Sudan’s Al Bashir under spotlight after large sums of money found in home
Sudan’s public prosecutor has begun investigating ousted President Omar al-Bashir on charges of money laundering and possession of large sums of foreign currency without legal grounds, a judicial source said on Saturday.
The source said that military intelligence had searched Bashir’s home and found suitcases loaded with more than $351,000 and six million euros, as well as five million Sudanese pounds.
“The chief public prosecutor… ordered the (former) president detained and quickly questioned in preparation to put him on trial,” a judicial source told Reuters.
“The public prosecution will question the former president in Kobar prison,” the source added.
Relatives could not be immediately reached on Saturday for comment about the investigation.
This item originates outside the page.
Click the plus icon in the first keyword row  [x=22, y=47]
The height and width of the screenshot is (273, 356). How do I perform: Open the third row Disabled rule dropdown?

Bashir, who is also being sought by the International Criminal Court over allegations of genocide in the country’s western Darfur region, was ousted on April 11 by the military following months of protests against his rule and had been held at a presidential residence.
Bashir’s family said this week that the former president had been moved to the high-security Kobar prison in Khartoum.
As president, Bashir often played up his humble beginnings as the child of a poor farming family in Hosh Bannaga, a small village consisting mainly of mud houses on the eastern bank of the Nile some 150 km (93 miles) north of Khartoum.
Bashir was ousted from power after almost three decades of rule, following mass popular protests demanding his resignation and an overhaul of Sudan’s current political system.
Meanwhile, there is high pressure on the military to hand over control to a civilian government, with protesters taking to the streets on Friday for a 14th day running.
The Sudanese Professionals Association (SPA), which has been driving the protests, said in a statement on Thursday that civilian council members would be named at a news conference at 17:00 GMT on Sunday outside the army complex.
“We are demanding that this civilian council, which will have representatives of the army, replace the military council,” Ahmed al-Rabia, a leader of the umbrella group of unions for doctors, engineers and teachers, told the AFP news agency.